La guerra por el talento es real, no lo niego. Con el nearshoring, la inversión extranjera directa creció casi 11% en 2025 y alcanzó 40,871 millones de dólares ( El Economista, febrero 2026 ). La competencia por perfiles técnicos y especializados se intensificó genuinamente. Pero esa realidad externa no justifica la fuga de talento que veo todos los días. Mientras las empresas culpan al mercado, están perdiendo al que ya tienen por errores que repiten sistémicamente.

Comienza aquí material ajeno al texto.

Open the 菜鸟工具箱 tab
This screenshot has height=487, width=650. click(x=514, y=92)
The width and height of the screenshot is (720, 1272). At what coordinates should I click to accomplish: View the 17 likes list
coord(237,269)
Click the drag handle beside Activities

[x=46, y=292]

¿Cuánto del "talento que no encuentras" es en realidad talento que perdiste el año pasado? O peor aún, talento que pudiste haber formado internamente y nunca invertiste en su desarrollo. Ese mismo talento que seis meses después ves brillando en la competencia porque allá sí le dieron las oportunidades que no consideraste ofrecerle.
Déjame ser específico sobre cuándo se pierde.
Se pierde en la primera semana, cuando el "ambiente colaborativo" prometido significa juntas de cuatro horas sin agenda. Se pierde a los tres meses, cuando no existe plan de carrera visible y el jefe ni siquiera sabe qué habilidades fortalecer. Se pierde al año, cuando el salario "competitivo" nunca se ajustó.
Sobre todo, se pierde en los pequeños momentos que las empresas no miden. Cuando el CEO publica sobre "cultura de innovación" mientras su equipo procesa requisiciones obsoletas. Cuando se celebra el Día de la Mujer con un desayuno institucional, pero las últimas tres promociones fueron para hombres. Cuando la empresa presume la certificación Great Place to Work, pero la rotación supera el 40% anual.
No puedes tener pizza parties los viernes y gente hablando de burnout en redes sociales al mismo tiempo. Todo tiene que ser congruente. Y cuando no lo es, el talento deja de comprometerse y acepta la siguiente oferta.
Las empresas mexicanas invierten millones en atraer clientes. Estudian el customer journey obsesivamente y miden su satisfacción con precisión quirúrgica. Sin embargo, cuando se trata de talento recurren a narrativas genéricas de hace una década. Publicaciones de empleo que podrían ser de cualquier empresa.